Il Comune di Monterotondo ha presentato oggi Vivi Monterotondo, una nuova piattaforma dedicata alla promozione e al sostegno delle attività culturali cittadine, con l’obiettivo di rafforzare l’alleanza tra istituzioni, associazioni e imprese locali. L’iniziativa, illustrata nel corso di una conferenza pubblica, punta a integrare cultura, turismo e attività produttive in una strategia organica di sviluppo del territorio.
Cultura e sviluppo strategico del territorio
Nel suo intervento, il Sindaco Riccardo Varone ha sottolineato come cultura e produzione turistica rappresentino pilastri strategici per la crescita della città, evidenziando il ruolo determinante delle associazioni culturali, sportive e di volontariato nel garantire vitalità e partecipazione. L’assessora alle Attività culturali Alessandra Clementini ha proseguito spiegando che il progetto nasce dalla collaborazione tra Comune, Fondazione ICM Monterotondo e il portale Vivi Monterotondo, con l’intento di strutturare un sistema che metta in rete eventi, comunicazione e sostegno economico.
Il tessuto culturale cittadino – tra teatro, musei, biblioteca ed eventi diffusi – registra oltre 25mila presenze annue, più di un milione di visualizzazioni online e oltre 190 giornate di iniziative annuali, numeri che evidenziano un potenziale significativo da valorizzare in modo coordinato.

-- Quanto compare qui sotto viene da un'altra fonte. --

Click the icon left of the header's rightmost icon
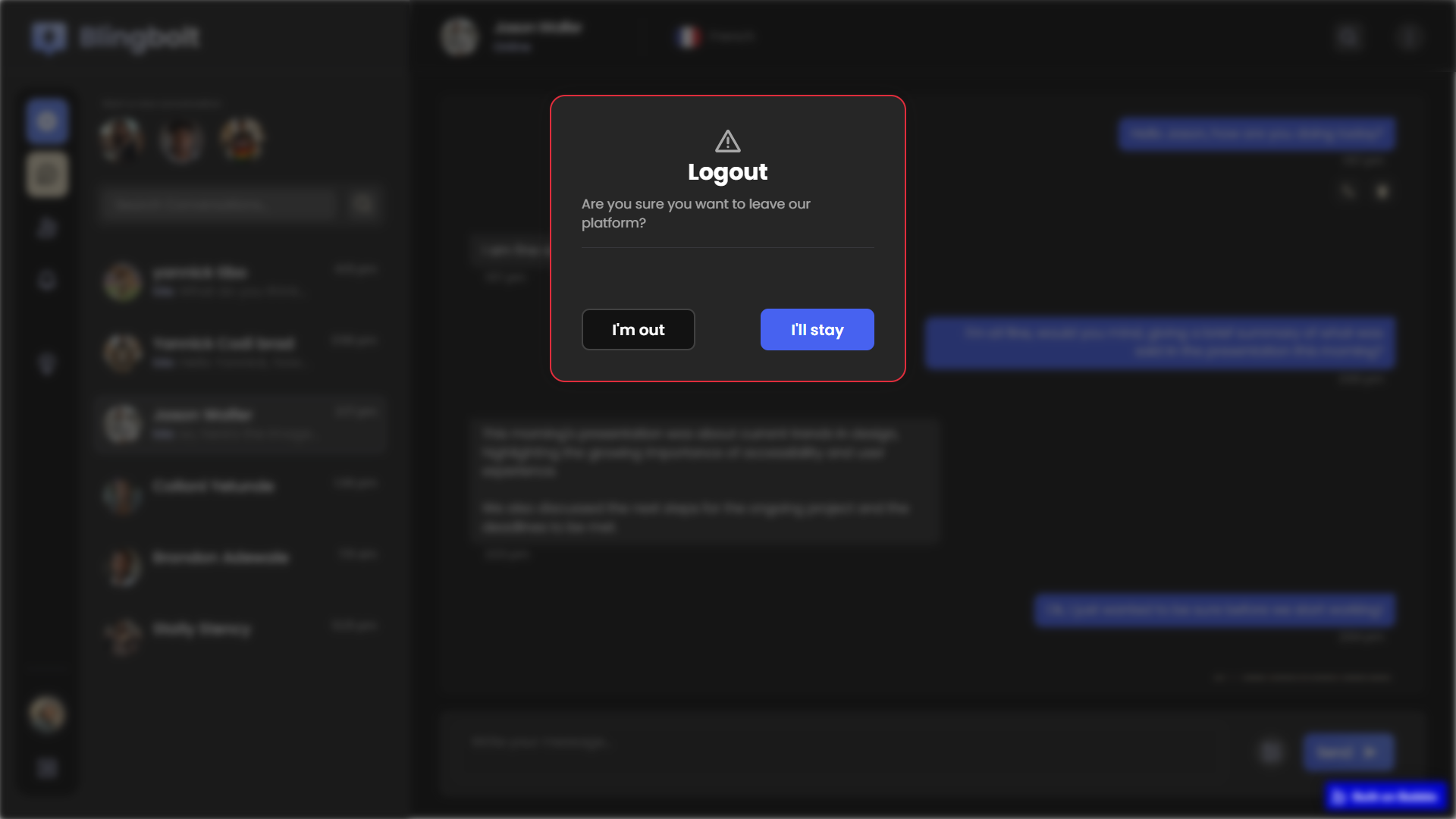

Il modello operativo e le opportunità per le imprese
Dal punto di vista operativo, come illustrato dall’organizzatore di eventi Alessandro Cialli, la piattaforma – attiva da gennaio 2026 e già forte di oltre 600 iscritti alla newsletter e più di 1.500 follower su Facebook – offre alle imprese formule differenziate di adesione, con visibilità multicanale su newsletter, social network, affissioni, materiali ufficiali e contenuti foto-video professionali.
Il modello, definito “win-win”, consente all’Amministrazione di reperire nuove risorse e migliorare l’ordine comunicativo, alle imprese di ottenere ritorni misurabili e continuativi, e ai cittadini di accedere a un calendario unico e aggiornato degli eventi. Tra le prime esperienze collegate alla rete, anche iniziative a impatto sociale come il progetto della cooperativa Be Free, che coinvolgerà le attività produttive nella creazione di una rete cittadina di “posti sicuri”, confermando la volontà di coniugare promozione culturale e responsabilità sociale.
In un contesto in cui le risorse pubbliche sono sempre più limitate, la piattaforma si propone non solo come strumento di promozione, ma come infrastruttura civica capace di generare coesione, opportunità e responsabilità condivisa. Mettere in rete cultura, imprese e cittadinanza significa trasformare ogni evento in un investimento collettivo: non soltanto spettacolo o intrattenimento, ma presidio sociale, racconto identitario e leva concreta di sviluppo per l’intera comunità di Monterotondo.